Collected data entries
----------------------------------------
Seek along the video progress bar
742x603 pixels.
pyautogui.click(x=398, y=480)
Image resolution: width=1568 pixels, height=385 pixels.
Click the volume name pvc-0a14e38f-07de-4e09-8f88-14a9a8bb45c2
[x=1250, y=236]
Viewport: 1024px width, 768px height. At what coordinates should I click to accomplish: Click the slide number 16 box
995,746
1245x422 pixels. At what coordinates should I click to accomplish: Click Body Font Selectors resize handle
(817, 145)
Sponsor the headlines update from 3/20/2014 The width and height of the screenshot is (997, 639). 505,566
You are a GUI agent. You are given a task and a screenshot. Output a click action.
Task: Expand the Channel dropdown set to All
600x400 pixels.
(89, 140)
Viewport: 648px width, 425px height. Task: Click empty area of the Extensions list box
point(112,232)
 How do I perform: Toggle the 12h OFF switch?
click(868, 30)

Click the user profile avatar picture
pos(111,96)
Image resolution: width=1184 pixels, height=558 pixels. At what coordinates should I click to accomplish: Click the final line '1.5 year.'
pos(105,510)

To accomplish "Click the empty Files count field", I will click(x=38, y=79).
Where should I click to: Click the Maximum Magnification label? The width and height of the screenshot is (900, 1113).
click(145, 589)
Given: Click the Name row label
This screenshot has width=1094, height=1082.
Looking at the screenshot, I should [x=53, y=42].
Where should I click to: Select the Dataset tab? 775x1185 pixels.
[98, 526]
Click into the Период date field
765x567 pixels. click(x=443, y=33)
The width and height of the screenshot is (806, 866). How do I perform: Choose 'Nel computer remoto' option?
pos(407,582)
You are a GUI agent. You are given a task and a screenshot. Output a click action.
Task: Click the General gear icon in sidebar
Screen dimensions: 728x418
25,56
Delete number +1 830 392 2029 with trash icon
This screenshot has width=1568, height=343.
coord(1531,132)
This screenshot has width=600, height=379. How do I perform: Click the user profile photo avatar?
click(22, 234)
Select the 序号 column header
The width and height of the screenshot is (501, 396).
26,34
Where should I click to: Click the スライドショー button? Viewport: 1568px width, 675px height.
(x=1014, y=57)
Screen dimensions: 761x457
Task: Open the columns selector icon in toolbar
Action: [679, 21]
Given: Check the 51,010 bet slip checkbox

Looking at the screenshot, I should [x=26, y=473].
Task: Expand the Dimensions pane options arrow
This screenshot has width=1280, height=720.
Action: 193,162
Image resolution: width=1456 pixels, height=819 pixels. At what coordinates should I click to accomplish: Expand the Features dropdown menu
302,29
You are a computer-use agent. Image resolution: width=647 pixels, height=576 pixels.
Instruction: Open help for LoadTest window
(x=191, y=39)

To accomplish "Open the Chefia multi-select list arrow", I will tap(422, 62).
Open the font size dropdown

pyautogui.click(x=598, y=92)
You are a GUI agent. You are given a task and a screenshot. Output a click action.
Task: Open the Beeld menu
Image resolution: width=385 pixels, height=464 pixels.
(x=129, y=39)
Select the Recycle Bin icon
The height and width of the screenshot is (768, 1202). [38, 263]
----------------------------------------
> **What the exercise asks**
What lines in the records above include the string "will"? Copy each one.

> **Answer box**
To accomplish "Click the empty Files count field", I will click(x=38, y=79).
To accomplish "Open the Chefia multi-select list arrow", I will tap(422, 62).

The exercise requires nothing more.